GrubHub hosted Startup America Regional Champion’s during last October’s Startup America Summit. During that event we enjoyed breakfast, a tour of the company’s new offices and keynote sessions by Maloney, Scott Case and later in the day Brad Keywell of Groupon and LightBank fame.

While rivals GrubHub and Seamless were responsible fora reported $875 million dollars in food sales to local restaurants bringing in over $100 million dollars in revenue.

“We have the luxury of having two amazing brands right now. Honestly, we don’t have plans to consolidate brands at this time,” Matt Maloney, CEO and co-founder of GrubHub, told ABC News. “We are looking to position ourselves as a combined unit within this massive industry.”
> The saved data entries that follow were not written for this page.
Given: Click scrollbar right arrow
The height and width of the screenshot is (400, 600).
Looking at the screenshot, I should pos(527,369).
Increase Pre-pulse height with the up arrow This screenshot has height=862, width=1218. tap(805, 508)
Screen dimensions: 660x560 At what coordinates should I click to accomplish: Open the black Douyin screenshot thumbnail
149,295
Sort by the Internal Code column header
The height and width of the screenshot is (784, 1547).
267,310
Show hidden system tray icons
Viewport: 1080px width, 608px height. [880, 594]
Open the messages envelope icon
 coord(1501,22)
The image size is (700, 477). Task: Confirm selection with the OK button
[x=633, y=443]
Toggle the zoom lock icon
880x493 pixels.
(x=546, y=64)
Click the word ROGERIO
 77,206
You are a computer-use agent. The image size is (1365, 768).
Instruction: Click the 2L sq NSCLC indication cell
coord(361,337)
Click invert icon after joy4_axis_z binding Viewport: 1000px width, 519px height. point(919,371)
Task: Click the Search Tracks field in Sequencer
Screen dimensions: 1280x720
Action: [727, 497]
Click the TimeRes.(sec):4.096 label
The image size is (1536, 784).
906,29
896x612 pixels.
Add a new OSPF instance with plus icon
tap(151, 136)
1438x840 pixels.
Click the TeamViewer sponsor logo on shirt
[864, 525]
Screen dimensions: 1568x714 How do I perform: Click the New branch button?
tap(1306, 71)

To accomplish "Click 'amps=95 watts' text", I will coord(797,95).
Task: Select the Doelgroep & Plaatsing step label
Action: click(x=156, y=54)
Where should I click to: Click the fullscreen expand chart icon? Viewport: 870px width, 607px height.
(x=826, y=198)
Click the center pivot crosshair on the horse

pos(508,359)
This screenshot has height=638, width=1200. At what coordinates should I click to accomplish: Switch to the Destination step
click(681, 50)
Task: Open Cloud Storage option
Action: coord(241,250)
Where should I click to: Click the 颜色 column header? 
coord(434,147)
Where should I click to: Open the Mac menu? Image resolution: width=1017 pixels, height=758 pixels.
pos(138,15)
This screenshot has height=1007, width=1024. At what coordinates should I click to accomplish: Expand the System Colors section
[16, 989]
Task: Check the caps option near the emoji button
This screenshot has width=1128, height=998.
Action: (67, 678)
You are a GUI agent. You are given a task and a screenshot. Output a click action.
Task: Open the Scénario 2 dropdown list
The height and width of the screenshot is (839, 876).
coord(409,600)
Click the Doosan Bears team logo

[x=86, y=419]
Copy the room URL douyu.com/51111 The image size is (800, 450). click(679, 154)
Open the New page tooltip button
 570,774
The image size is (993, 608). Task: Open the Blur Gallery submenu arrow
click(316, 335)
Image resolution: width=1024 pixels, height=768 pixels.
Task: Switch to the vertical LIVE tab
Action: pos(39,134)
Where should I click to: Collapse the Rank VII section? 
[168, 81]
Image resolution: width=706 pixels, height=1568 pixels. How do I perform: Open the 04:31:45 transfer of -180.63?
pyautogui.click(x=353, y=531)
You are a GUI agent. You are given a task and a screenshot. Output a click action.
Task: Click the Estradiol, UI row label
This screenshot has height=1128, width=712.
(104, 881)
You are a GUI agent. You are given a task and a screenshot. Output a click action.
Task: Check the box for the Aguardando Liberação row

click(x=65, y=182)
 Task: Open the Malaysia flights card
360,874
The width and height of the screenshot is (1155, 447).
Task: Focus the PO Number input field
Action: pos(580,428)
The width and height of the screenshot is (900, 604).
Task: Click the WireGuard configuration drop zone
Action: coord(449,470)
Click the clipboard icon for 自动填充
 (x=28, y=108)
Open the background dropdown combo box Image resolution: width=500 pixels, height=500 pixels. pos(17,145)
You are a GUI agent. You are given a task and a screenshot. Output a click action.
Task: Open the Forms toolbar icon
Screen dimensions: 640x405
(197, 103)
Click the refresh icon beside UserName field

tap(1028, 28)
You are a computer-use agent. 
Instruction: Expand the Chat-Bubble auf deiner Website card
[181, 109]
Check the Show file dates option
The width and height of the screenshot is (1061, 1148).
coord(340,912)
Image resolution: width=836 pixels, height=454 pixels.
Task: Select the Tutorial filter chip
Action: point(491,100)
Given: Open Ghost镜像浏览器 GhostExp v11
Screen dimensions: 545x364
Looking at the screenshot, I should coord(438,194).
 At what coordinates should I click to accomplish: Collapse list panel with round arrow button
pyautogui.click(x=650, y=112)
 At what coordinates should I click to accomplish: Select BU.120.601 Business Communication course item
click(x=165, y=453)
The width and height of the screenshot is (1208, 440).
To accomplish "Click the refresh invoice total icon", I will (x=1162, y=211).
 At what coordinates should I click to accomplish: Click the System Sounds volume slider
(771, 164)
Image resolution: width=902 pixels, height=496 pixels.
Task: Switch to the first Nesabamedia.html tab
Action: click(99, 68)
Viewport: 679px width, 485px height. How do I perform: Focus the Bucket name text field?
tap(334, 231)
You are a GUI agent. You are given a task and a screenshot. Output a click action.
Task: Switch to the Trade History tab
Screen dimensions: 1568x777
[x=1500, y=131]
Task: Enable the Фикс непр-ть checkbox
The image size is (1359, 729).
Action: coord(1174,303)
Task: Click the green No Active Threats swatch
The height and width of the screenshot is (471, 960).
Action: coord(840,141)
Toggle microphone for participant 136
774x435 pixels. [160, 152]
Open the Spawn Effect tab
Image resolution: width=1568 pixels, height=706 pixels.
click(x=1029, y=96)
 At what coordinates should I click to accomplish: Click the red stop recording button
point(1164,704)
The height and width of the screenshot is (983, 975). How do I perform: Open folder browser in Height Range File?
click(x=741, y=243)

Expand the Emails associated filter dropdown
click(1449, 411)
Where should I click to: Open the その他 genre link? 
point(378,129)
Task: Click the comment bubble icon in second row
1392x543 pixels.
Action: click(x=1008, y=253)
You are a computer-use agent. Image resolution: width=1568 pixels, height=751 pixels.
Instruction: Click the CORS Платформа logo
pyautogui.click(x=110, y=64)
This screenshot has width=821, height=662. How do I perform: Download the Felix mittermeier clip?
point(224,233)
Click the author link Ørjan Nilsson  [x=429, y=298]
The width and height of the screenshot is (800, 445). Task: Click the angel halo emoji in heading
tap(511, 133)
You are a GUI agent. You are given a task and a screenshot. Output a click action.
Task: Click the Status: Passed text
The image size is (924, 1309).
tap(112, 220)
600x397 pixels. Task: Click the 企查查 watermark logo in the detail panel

Maloney acknowledged that Seamless has a great iPad app. 30% of each company’s business is currently coming from mobile an area where Maloney sees the need for improvement with GrubHub.  GrubHub offers in-restaurant tablet technology which could (and probably will) combine with the tablet offerings for Seamless.

The combined company will have a stable of over 500 cities and 20,000 local takeout locations.

The GrubHub Seamless merger lost some of it’s thunder once Yahoo announced the acquisition of Tumblr.